Reverend Hew was up and gone a second or two before
returning with a small plastic bottle of warm water. This time he squatted beside the general. Thomaston shakily turned the bottle up and drank the whole thing in three gulps. Combat and heat. Two things known to kill a soldier who wasn’t careful. The sound of gunfire erupted to the right, opposite where Gentle and Roosevelt moved slowly backward, delaying the advance and holding a retreating line.
“General, you lay right there until you feel better,” Reverend Hew said, patting Thomaston on the shoulder. “God works in mysterious ways, brother.”

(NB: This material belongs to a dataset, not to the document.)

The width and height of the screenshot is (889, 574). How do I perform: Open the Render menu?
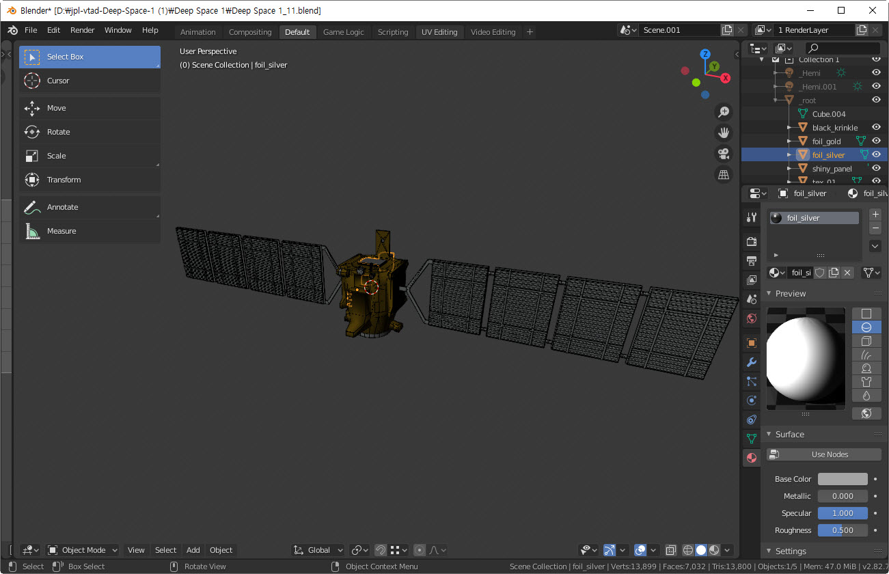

Thomaston pushed himself up on his elbows. “It’s not God who scares me, Preacher. It’s his followers.”
“Daniel,” Reverend Hew said, putting his hand on Thomaston’s shoulder as the retired Army Ranger lieutenant general pushed himself upright. “God’s watching over us. He has his own plans, but I think He would feel more comfortable with those plans if you remain alive.”
Thomaston rotated his shoulders and stretched his neck, checking his body. Satisfied he was okay, he stared at the shorter, gray-haired man with the familiar spreading middle-age stomach who had led the town in their spiritual needs. He reached over and patted Reverend Hew on the shoulder a couple of times. “Reverend, you tell God, if that’s his plan, I concur wholeheartedly.”
The sound of combat drew nearer. He wiped his eyes again, clearing away the pollution of combat.
“God will endure, Daniel.”
“Reverend, if you expect God to intervene, then you have more confidence than I do.” He pushed off the bus. His body ached, but it was nothing a ton of Motrin, a case of beer—
maybe two
, and his hammock wouldn’t fix.
Gentle, Samson, and the others backed into the square perimeter. The wounded Harold French, his leg bandaged, leaned against a nearby Ford Explorer, firing his M-16 over the hood. The idea that this giant of a man wanted to die crossed Thomaston’s thoughts. There was only French and his son Mahmoud, who was killed yesterday by the rebels. Thomaston’s face tightened as he understood that for Harold French, there was nothing left to live for except killing those who had killed
his son. Every person has a trip wire that when crossed, sent men to their deaths.
A woman, firing an M-16 from beneath the wheels of the lead SUV, jerked backward several feet. Blood poured from wherever the bullets had hit her. Thomaston could tell with one glance that she was dead.
Short overlapping bursts from the defenders stopped the rebels at the rise along both sides of the building. How long they could hold them there, Thomaston didn’t know.
“I need my M-16,” he said.
Someone shoved a rifle into his hand. “Here, General, take Seams’s. He won’t need it anymore,” the unidentified townsman said, pointing to several tarps in the rear that covered the dead.
Thomaston joined the defensive fire. The number of enemy on the rise was increasing. There was nothing to stop them from entering the armory, and there was no back door for Thomaston and the others to flee. Few recognized the terminality of life when it was fast approaching, but for Thomaston, he knew this was their Alamo. Somewhere out there, rescue waited. Probably waiting for him to call. A call that would never come, for in the burning building, Beaucoup’s radio helped fuel the blaze.
Another defender flew backward as a bullet caught her. One of the ladies ran up and with the help of a young boy, pulled the wounded girl to the rear.
The enemy was going to ground, diving for the sparse cover that being horizontal gives.